Petrobras contratou Alstom mesmo com alertas sobre risco de prejuízo
Estatal comprou turbinas de empresa suspeita de formar cartel em SP.
Negócios ocorreram nos governos de Fernando Henrique, Lula e Dilma.
Documentos obtidos pelo Jornal Nacional revelam que a Petrobras contratou a Alstom, empresa suspeita de formar cartel em licitações do Metrô de São Paulo, mesmo com alertas do departamento jurídico, que via risco de prejuízo nos negócios. Os contratos para fornecimento e manutenção de turbinas de termelétricas foram firmados nos governos de Fernando Henrique Cardoso, do PSDB, e de Luiz Inácio Lula da Silva e Dilma Rousseff, do PT.
Para um firmar contrato de 2001, a Petrobras enviou funcionários à Suíça para tratar pessoalmente com a Alstom, numa viagem que custou R$ 44.177,09. O objetivo era comprar turbinas para a termelétrica de Nova Piratininga (SP), que usava óleo pesado como combustível e passaria a ser movida a gás, fonte mais barata de energia.
A compra, realizada durante o governo FHC, custou US$ 49,7 milhões, dentro do programa emergencial de termelétricas, porque a oferta de energia estava escassa. Na época, os advogados da estatal listaram 22 problemas nos termos do contrato que poderiam causar prejuízos.
Uma das cláusulas dizia que em caso de defeitos nas turbinas, “o único remédio possível” seria receber até 15% do valor, e não o valor integral da peça. A mesma regra deixava a critério da Alstom a alteração de garantias de desempenho, possibilidade que o departamento jurídico sugeriu suprimir do contrato.

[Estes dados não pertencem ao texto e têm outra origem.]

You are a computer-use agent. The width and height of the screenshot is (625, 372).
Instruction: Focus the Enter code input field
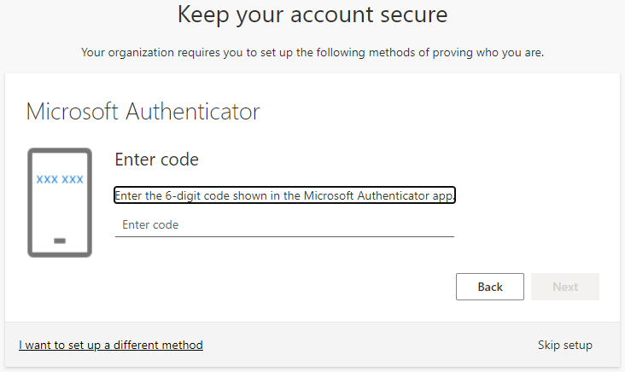click(283, 225)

“É de se notar que, caso haja atraso nas atividades de comissionamento por culpa do vendedor, não existe nenhum tipo de penalidade acordada neste instrumento, considerando-se […] os prejuízos que poderão advir”, diz trecho do parecer.
O resumo executivo, que orientou a compra, foi assinado por Delcídio do Amaral, na época diretor da área de Gás e Energia da Petrobras, e hoje senador pelo PT-MS. Ele autorizava o então gerente executivo de Energia, Nestor Cerveró, a assinar os instrumentos contratuais em nome da Petrobras.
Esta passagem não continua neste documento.